SOURCE DATA

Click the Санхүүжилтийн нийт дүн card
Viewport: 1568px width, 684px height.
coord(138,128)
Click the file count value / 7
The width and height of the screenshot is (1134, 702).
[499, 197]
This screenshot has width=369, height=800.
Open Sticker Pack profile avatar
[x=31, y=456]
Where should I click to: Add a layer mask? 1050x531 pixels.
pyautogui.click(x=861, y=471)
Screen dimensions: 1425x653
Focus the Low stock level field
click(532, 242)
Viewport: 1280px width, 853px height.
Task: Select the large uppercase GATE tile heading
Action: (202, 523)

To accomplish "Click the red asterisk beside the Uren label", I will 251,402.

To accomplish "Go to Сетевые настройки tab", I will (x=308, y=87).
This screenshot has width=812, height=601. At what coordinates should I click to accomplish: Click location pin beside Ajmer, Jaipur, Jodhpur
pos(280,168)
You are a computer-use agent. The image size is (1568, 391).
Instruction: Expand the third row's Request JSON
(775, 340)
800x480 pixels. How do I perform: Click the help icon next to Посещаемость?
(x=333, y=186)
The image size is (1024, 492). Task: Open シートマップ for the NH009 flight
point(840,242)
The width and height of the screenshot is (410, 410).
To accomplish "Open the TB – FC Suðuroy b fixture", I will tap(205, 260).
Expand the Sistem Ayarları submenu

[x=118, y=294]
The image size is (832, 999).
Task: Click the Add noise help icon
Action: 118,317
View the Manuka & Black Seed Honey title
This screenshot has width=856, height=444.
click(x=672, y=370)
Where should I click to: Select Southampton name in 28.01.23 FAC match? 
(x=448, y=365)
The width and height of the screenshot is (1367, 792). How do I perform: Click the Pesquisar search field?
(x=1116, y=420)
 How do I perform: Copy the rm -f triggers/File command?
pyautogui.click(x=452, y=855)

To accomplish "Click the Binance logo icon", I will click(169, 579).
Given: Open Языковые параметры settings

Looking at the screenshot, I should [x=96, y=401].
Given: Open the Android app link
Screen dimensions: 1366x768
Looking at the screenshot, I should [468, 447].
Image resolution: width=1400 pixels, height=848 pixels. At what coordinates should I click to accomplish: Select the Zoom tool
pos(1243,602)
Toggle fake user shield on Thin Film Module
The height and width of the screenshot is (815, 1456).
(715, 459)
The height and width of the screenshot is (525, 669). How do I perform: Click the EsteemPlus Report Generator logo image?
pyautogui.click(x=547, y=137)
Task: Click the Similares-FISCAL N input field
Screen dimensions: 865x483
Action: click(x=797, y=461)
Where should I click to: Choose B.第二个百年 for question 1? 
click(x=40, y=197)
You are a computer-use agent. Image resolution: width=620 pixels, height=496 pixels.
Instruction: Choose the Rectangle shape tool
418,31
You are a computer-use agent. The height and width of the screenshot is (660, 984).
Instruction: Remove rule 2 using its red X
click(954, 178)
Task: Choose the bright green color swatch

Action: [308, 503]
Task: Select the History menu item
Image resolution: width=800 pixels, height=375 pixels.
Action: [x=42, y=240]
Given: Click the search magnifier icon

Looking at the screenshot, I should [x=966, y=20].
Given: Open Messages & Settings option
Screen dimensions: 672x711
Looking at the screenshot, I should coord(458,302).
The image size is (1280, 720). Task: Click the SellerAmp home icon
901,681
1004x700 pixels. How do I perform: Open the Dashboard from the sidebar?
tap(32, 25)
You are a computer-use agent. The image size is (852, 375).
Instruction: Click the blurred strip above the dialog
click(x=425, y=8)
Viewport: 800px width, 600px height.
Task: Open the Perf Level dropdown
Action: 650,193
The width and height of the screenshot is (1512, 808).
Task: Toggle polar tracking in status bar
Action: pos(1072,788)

WHAT IS REQUIRED
Tally up the lines in the records that contain the word "computer" and give only the total.

EXERCISE ANSWER
4